* **TASK TO COMPLETE**
In the entries that follow, how many lines contain the word "agent"? Answer with the number only.

* **DATA TO EXAMINE**
::::

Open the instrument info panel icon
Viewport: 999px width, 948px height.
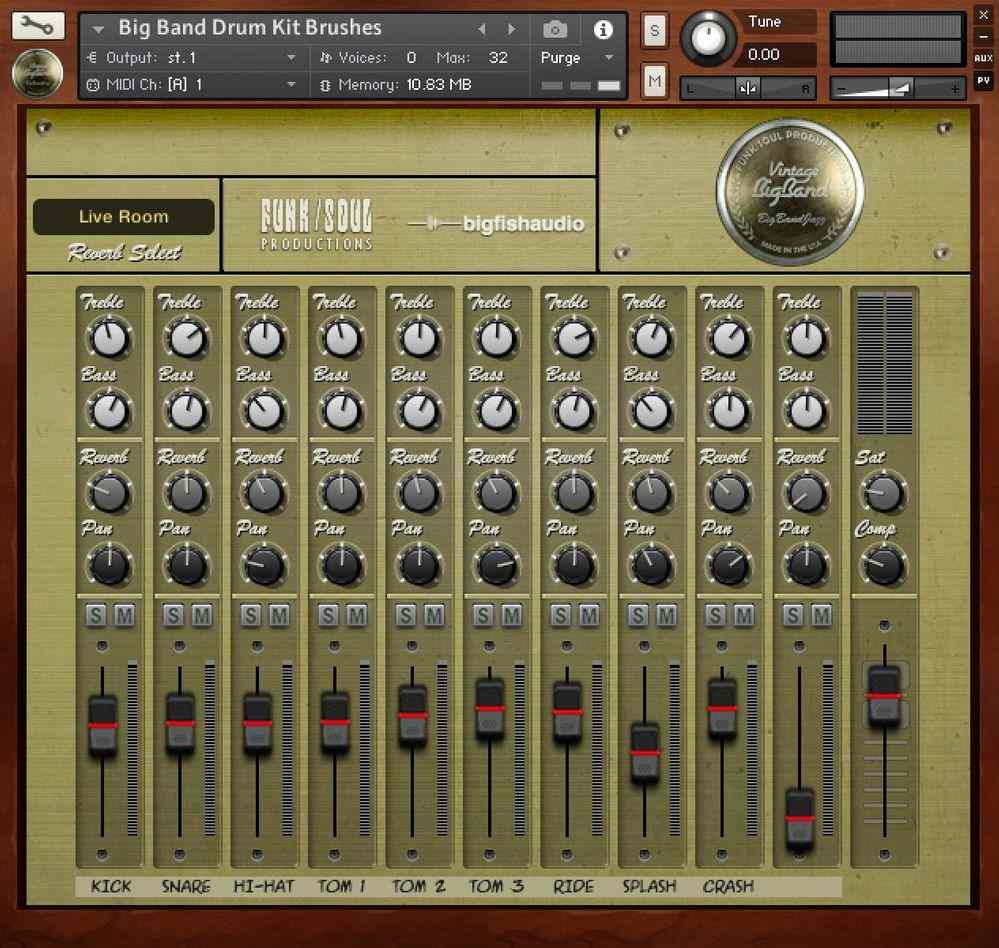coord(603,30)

::::

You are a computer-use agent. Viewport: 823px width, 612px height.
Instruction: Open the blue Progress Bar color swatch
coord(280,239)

::::

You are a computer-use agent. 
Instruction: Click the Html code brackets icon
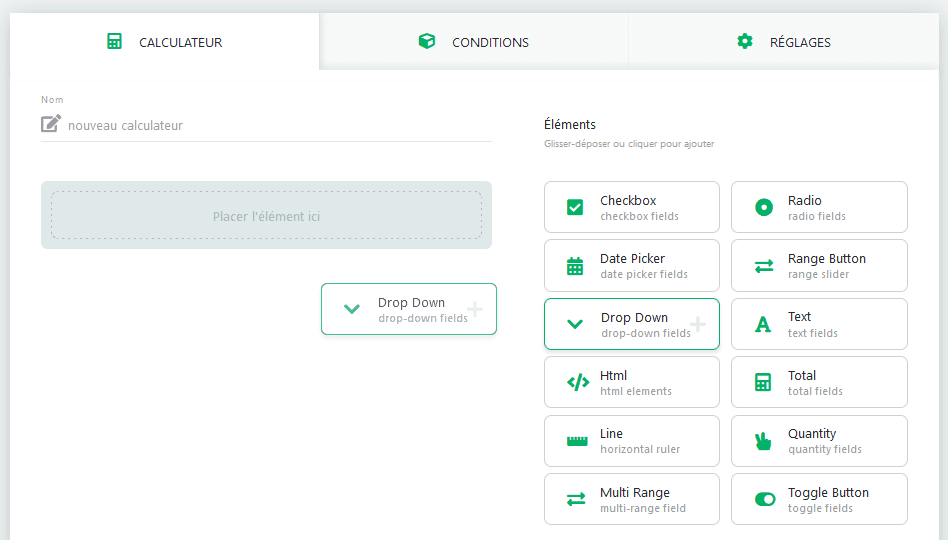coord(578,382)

::::

* **ANSWER TO THE PROBLEM**
2